:: EXTRACTED RECORDS ::

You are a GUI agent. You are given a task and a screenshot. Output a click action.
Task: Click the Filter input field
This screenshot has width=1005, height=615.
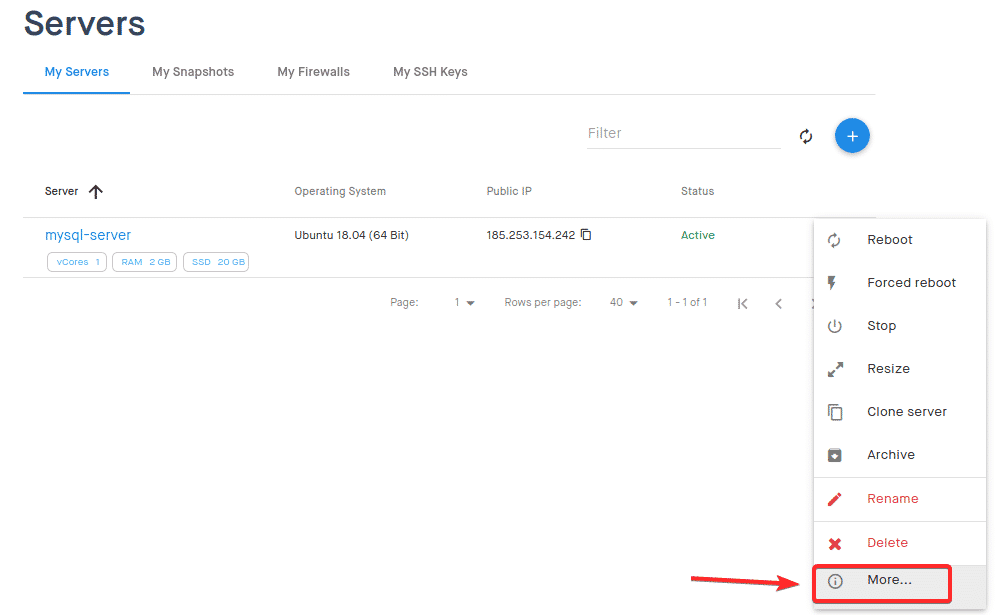pos(682,133)
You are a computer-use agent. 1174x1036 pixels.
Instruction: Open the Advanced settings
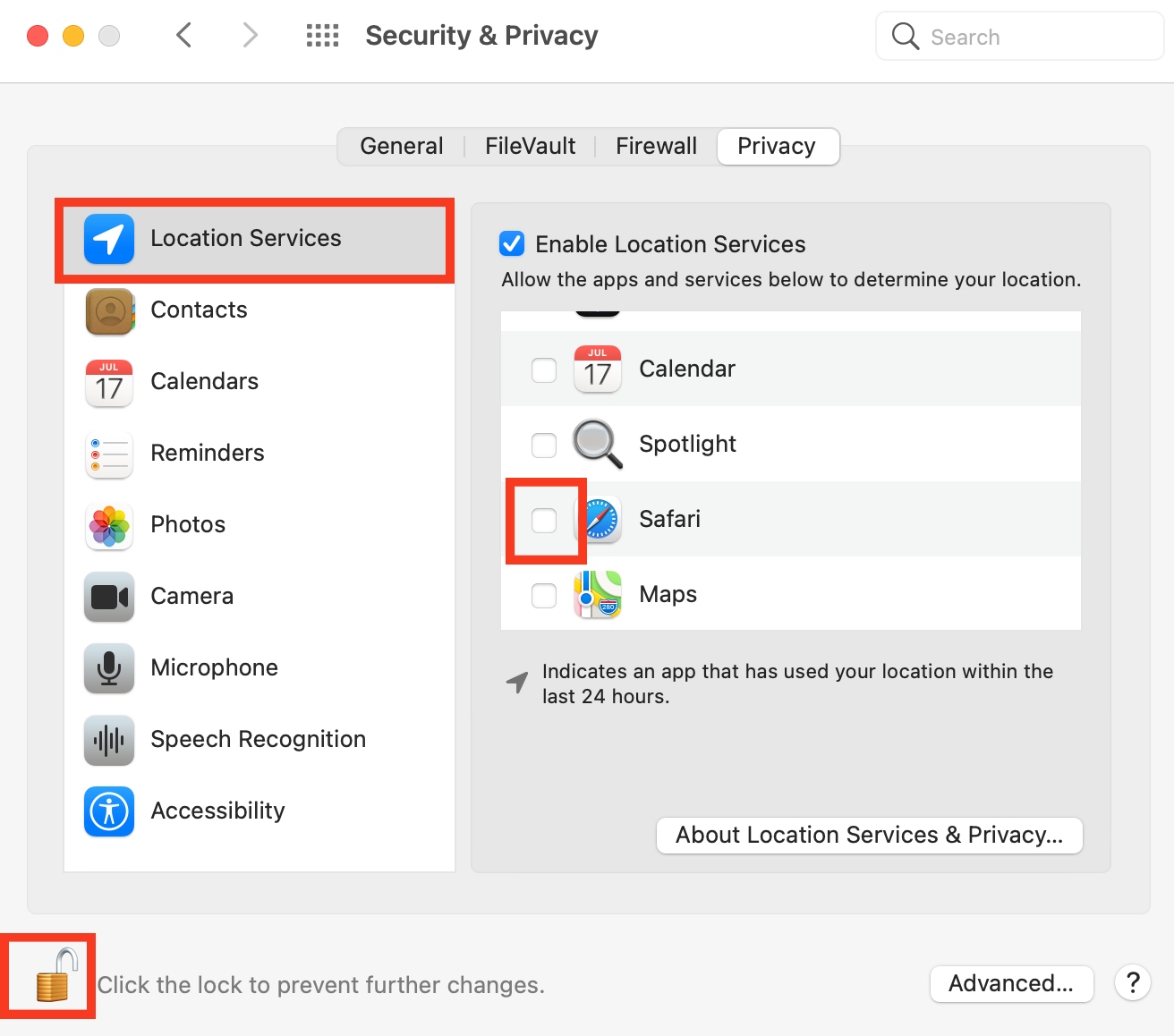tap(1010, 983)
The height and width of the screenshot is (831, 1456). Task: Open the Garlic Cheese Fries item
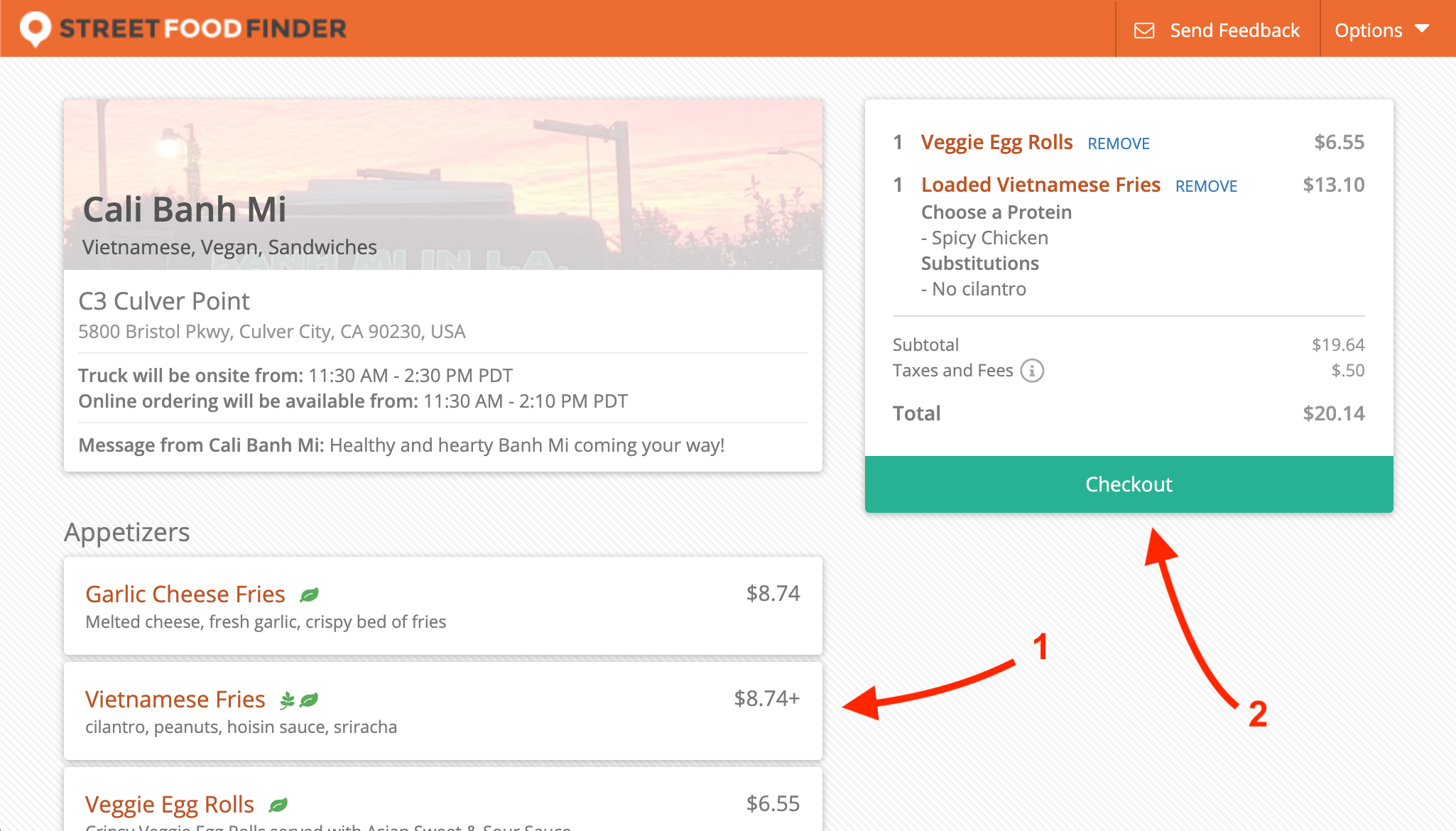(185, 593)
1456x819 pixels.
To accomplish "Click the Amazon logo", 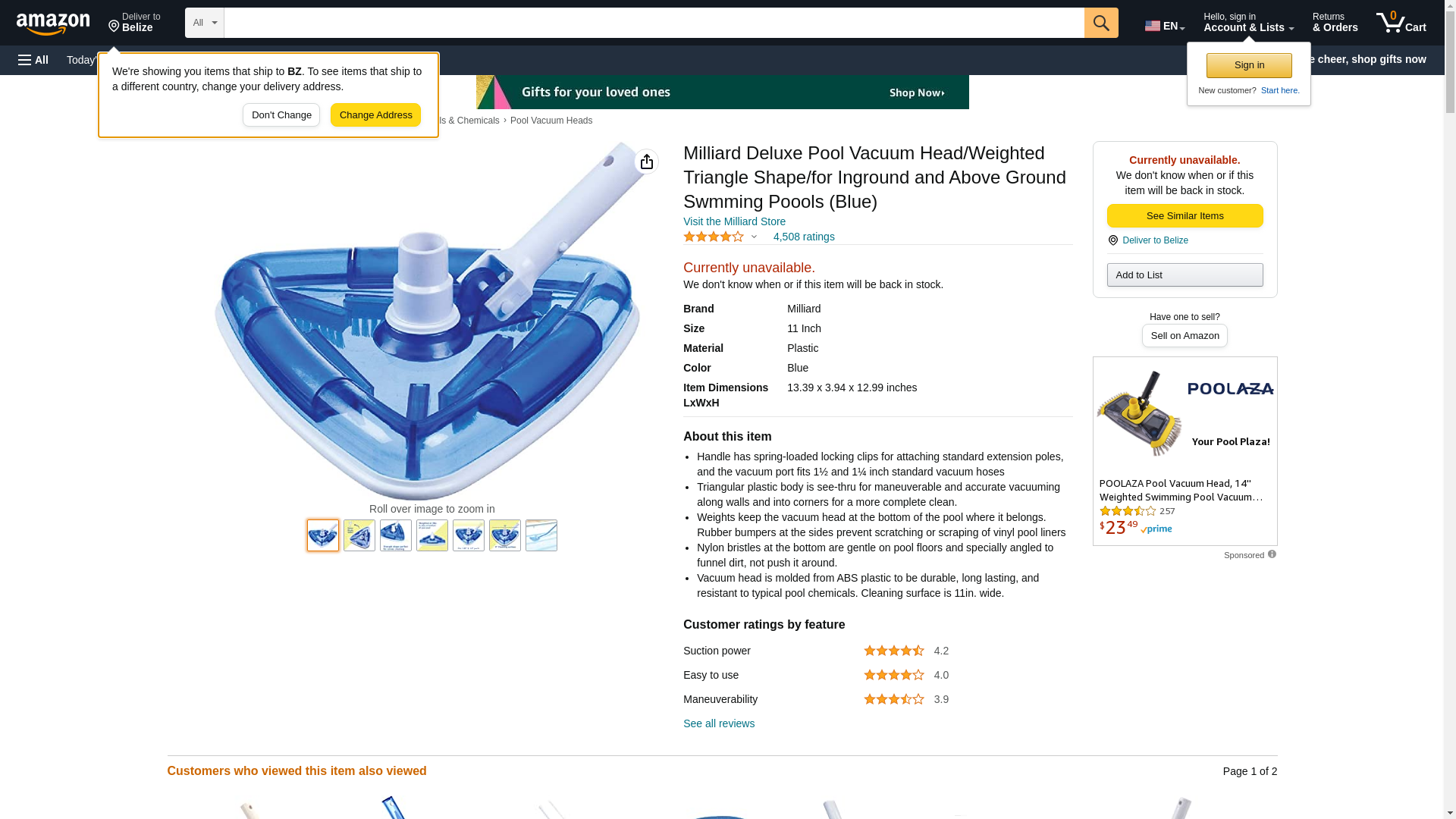I will [x=53, y=24].
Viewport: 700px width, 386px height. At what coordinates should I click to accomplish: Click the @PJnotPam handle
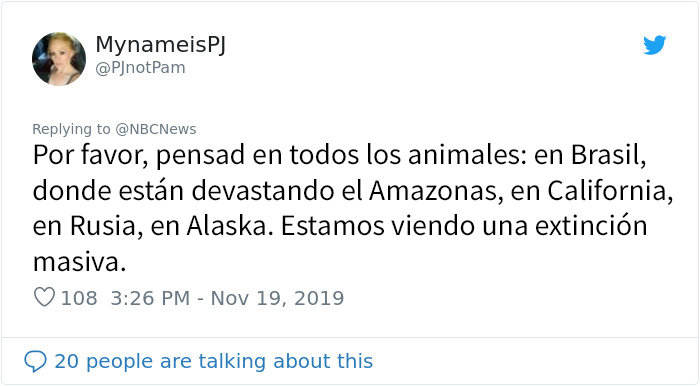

:::

> **EXERCISE INSTRUCTIONS**: Reproduce the listing from its start through the line containing "tap(1010, 983)", replacing "GUI agent" with "desktop agent" and keeping everything else the same. Omit the pictures.

> **RESULT OF THE TASK**:
You are a desktop agent. You are given a task and a screenshot. Output a click action.
Task: Click the Filter input field
This screenshot has width=1005, height=615.
pos(682,133)
You are a computer-use agent. 1174x1036 pixels.
Instruction: Open the Advanced settings
tap(1010, 983)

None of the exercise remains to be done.